Back in February the Natural Resource Defense Council sued the Fish and Wildlife Service for failing to act on a year-old request that ESA protection be bestowed on the pines. At that time, Louisa Willcox, NRDC's senior wildlife advocate based in Montana, said that "What happens to whitebark pine will have sweeping effects on the entire high mountain forest ecosystems of the Northern Rockies. Of particular concern is the future of Yellowstone’s threatened grizzly population, which relies on the high-fat seeds of whitebark pine as a primary food source. Fewer whitebark pine seeds lead to higher numbers of grizzly bear deaths and lower reproductive success among females.”
The rate of the whitebark pine tree’s disappearance has increased significantly in recent years and raised concern from the scientific community, according to NRDC.

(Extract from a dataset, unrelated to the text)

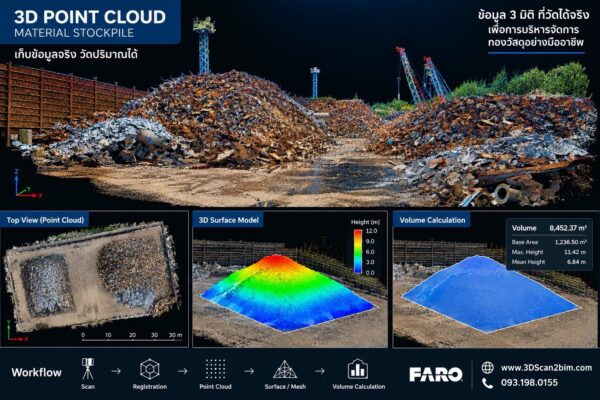The height and width of the screenshot is (400, 600).
Task: Select the Surface / Mesh triangle icon
Action: point(285,370)
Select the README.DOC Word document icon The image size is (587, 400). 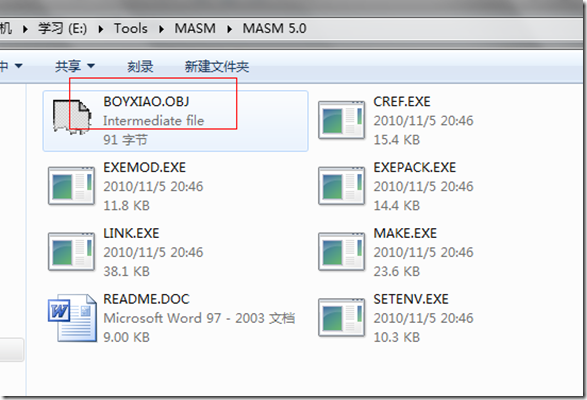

Under its announcement Tuesday, the Fish and Wildlife Service agreed to conduct a year-long review of scientific and commercial information on the species. Here is a summary of the ruling:
We, the U.S. Fish and Wildlife Service, announce a 90-day finding on a petition to list Pinus albicaulis (whitebark pine) as endangered or threatened under the Endangered Species Act of 1973, as amended and to designate critical habitat. Based on our review, we find that the petition presents substantial scientific or commercial information indicating that listing P. albicaulis may be warranted. Therefore, with the publication of this notice, we are initiating a review of the status of the species to determine if listing P. albicaulis is warranted. To ensure that this status review is comprehensive, we are requesting scientific and commercial data and other information regarding this species. Based on the status review, we will issue a 12-month finding on the petition, which will address whether the petitioned action is warranted, as provided in section 4(b)(3)(B) of the Act.